2. Maybe it’s my history of working in medical care, but I don’t see anything wrong with opposite set caregivers. It’s normal for us to see a dad bathing his teen and have a meltdown, but at the end of the day, I trust A more than P when it comes to keeping Ab safe in the tub.
3. Not a fan of ABA. It seems they use a more modified version by not punishing her stims. I talked to a friend who has autism back when I used to watch them because I didn’t want to support anyone who mistreated their kid via ABA.
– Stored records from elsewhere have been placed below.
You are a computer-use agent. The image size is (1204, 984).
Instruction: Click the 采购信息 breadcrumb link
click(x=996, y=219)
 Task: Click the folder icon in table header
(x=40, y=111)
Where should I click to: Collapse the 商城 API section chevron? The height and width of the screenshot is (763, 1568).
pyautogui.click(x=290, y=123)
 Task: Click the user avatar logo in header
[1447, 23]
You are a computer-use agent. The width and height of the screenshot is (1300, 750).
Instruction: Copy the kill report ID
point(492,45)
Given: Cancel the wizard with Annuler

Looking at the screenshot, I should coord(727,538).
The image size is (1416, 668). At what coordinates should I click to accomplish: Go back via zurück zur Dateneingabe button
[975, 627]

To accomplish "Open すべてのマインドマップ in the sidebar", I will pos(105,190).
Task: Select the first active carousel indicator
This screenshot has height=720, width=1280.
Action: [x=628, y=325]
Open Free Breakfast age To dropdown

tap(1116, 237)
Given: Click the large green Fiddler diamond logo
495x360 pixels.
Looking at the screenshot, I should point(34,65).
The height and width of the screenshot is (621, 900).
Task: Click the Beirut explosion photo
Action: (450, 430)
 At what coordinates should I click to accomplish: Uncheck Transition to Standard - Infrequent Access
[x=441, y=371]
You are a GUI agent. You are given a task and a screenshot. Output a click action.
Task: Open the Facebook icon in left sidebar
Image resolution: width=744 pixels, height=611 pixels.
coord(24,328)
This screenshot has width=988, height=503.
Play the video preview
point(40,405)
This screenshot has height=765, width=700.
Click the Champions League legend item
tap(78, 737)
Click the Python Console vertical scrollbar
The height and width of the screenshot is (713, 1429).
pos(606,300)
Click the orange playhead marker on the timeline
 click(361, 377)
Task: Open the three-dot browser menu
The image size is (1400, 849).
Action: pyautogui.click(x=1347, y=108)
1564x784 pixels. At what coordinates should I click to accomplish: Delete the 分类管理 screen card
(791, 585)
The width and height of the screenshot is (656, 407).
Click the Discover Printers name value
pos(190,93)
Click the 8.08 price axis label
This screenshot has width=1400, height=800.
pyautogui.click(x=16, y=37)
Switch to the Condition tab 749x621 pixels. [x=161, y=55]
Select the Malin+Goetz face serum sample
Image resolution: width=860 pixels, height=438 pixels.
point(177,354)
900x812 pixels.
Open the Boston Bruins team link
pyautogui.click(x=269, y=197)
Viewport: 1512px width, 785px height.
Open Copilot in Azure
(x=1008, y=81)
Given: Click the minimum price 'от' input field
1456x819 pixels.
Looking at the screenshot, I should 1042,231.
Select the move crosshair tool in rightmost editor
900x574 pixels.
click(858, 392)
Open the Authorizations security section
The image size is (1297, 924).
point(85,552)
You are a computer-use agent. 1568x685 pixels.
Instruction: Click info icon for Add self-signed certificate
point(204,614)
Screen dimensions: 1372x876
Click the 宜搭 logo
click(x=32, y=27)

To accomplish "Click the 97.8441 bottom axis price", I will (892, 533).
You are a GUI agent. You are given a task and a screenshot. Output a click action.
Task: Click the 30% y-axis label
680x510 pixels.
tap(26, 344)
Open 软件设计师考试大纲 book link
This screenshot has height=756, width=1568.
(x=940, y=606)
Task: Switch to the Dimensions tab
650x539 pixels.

4. I doubt she gets SSDI. If they change the rules and I have to claim my wheelchairs, even I won’t qualify anymore and I’m not employed!
5. Poor Ab. They seem to have given up trying. She just sits and rocks. Maybe her preferences HAVE changed, but we do see she likes some sensory toys, especially those that make noise. Perhaps if they want to decrease the yelling stim without suppressing it all together, they should give her more noise creating toys.
6. She’s not, and never will be, a normal teen. So what?! Grieve what that loss means for you as a parent, then step up and love your kid enough to enrich their lives to meet THEIR needs. I get it, seeing your teen love toddler toys can be heartbreaking. She can’t say, “I love you,” and is uncomfortable to it’s prolonged contact or conversations. It hurts, but you get over it for the benefit of your kid.
I won’t even let the whole idea of young parents come into my judgment of how they’ve begun behaving. I basically raised my siblings, and I’m only 7 and 6 years older than them. My sister was a drug addict with mental health issues. She’s clean but won’t talk to me. I give her space. It kills me bit she’s clean and I am willing to grieve and feel the pain to make HER life better.
A and P need to stop trying to fill the emptiness they feel because Isiah is leaving. No amount of pets or stuff or treating Summer and Becca like family, is going to fill the hole. You’re still losing your eldest to adulthood, and you’ve lost your youngest to conditions you couldn’t have predicted. It’s time to give Abbie what she needs to be happy.